Thursday
Oct112012

The CD turns 30. Where to from here?

The Compact disc turned thirty years old last week. The first commercially available CD, Billy Joel’s 52nd Street was released on the 1st of October 1982 in Japan. It went on to sell over 7.5 million copies.

The comparatively tiny 120mm wide, 700 MB capacity disk that could hold the equivalent of 80 minutes of music, profoundly changed the way we listen to music. From its small size to large capacity compared to vinyl, it ushered in a crackle and pop free audio experience to millions of people. To date it is estimated that over 200 billion CDs have been sold worldwide. If you took all those CDs and stacked them on top of each other the pile would be 240 000 Kilometers high, reaching well out into space. To put that into perspective the Earth is only 12 000 kilometers wide!

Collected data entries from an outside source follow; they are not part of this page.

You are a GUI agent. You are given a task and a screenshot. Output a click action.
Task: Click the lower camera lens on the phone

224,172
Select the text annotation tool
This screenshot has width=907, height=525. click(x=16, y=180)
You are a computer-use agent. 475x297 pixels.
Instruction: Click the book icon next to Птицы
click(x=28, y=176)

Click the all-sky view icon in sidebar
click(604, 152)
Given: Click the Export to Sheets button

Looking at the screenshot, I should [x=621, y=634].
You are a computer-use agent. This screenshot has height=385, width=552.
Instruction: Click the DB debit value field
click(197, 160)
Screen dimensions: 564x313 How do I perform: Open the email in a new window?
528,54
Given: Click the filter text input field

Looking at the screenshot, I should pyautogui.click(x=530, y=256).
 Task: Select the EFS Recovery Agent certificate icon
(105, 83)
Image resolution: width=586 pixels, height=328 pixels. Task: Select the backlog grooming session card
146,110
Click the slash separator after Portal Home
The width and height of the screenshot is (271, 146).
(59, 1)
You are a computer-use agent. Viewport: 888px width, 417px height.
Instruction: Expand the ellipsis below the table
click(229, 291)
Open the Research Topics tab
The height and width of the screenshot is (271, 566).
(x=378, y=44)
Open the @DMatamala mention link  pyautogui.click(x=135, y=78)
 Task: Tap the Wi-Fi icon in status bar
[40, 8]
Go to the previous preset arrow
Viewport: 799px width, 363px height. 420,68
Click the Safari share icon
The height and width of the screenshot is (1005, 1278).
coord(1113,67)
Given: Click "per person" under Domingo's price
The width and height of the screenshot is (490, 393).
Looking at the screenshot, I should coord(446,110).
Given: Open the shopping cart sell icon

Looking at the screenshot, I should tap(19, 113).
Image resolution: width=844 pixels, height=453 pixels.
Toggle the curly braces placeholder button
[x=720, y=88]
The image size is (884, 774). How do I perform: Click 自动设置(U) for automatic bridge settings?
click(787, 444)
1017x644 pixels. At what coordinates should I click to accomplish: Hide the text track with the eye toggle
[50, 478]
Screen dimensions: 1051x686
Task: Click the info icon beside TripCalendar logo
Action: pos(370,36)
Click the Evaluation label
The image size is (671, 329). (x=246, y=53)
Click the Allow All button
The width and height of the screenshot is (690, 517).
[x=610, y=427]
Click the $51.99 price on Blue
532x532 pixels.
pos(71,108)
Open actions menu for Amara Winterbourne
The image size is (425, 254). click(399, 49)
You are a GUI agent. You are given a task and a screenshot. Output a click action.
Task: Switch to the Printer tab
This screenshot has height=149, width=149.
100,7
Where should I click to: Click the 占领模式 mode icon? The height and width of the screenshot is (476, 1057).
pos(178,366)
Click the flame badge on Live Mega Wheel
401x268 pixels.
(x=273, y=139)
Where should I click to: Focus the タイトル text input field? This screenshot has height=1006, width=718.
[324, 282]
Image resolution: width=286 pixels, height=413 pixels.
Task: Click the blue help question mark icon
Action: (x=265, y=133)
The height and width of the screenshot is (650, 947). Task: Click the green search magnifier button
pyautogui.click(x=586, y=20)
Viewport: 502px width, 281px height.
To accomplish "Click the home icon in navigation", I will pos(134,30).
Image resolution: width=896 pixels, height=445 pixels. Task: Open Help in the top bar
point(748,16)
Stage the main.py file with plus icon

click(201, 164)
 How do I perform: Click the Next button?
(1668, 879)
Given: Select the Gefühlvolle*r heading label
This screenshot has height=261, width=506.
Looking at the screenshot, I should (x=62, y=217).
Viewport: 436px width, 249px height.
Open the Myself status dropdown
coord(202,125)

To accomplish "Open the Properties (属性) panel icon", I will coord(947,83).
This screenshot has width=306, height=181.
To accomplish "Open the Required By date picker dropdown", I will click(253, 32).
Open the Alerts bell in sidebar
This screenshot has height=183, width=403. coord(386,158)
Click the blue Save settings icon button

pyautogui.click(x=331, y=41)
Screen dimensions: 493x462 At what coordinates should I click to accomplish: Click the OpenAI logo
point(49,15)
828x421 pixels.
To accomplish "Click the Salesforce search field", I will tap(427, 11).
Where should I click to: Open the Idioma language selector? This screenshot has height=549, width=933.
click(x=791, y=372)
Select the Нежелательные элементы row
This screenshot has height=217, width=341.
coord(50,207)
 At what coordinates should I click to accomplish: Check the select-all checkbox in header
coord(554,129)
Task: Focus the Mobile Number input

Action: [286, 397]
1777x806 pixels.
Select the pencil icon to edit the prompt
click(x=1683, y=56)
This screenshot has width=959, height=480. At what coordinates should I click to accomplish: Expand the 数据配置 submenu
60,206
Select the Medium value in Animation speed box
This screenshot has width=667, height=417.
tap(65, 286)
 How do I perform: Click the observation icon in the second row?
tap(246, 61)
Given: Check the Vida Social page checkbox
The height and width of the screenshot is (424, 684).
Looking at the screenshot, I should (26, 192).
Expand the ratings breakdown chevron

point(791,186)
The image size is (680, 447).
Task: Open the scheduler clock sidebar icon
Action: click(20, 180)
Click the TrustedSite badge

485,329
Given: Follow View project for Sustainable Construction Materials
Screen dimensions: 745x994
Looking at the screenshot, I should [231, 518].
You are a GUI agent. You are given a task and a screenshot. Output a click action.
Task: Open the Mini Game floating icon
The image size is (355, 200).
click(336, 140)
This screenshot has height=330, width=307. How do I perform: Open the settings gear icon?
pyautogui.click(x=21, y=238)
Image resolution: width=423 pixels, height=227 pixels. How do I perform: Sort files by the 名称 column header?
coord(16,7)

Billy Joel - 52nd Street. The first commercially available CD. Walk into an electronics store in Japan on that fateful day in 1982 and it would have set you back the equivalent of $US730 or adjusting for inflation $US1 750 to pick up the Sony CDP-101, the world's first commercially available CD player. The name 101 was chosen by Nobuyuki Idei, the head of Sony's Audio Division because 101 represented 5 in binary notation and he believed the player to be ‘medium class’. By the time you got to the counter, picked up 52nd street which was $US15 or $US35 adjusted, you would be $US1785 out of pocket in todays money. All for the wonderful sounds of digital audio.

A war has been raging between Audiophiles since the Compact Disc was invented. Which one sounds better? Vinylphiles as they are called believe that a digital format such as CDs just don’t sound as “warm” and “natural” as Vinyl. Other Audiophiles argue that CD is technically superior and therefore better. Take a look here for a quick snapshot of the debate. Ultimately you should let your ears decide. If you enjoy the sound from vinyl, good for you and likewise for CD.

CDs ruled the roost until digital music sales started to take off, thanks in part to innovations in portable technologies such as hard drives, user interface innovations and improvements in music encoding technologies such as MP3. Devices such as iPods and other MP3 players then started to pop up.

So how well is the CD surviving? Looking at the data provided by the Australian Recording Industry Association for the last few years, not very well. As shown in the graph below sales CD are tumbling every year, with some of the slack been taken up by digital as well as Vinyl sales. Who cares you might be thinking? While the numbers themselves are academically interesting, it is important to think about these formats in terms of what it means for artists, as they will generally follow where the money is being made. We could be seeing a trend to giving away or renting music (A.K.A Spotify) with more of an artist’s income coming from live gigs.



If these trends continue the future seems clear, digital will eventually be used by the vast majority, with Vinyl a niche market and maybe also CD finding a niche. It has been fun CD, you have served us well. Heres to you.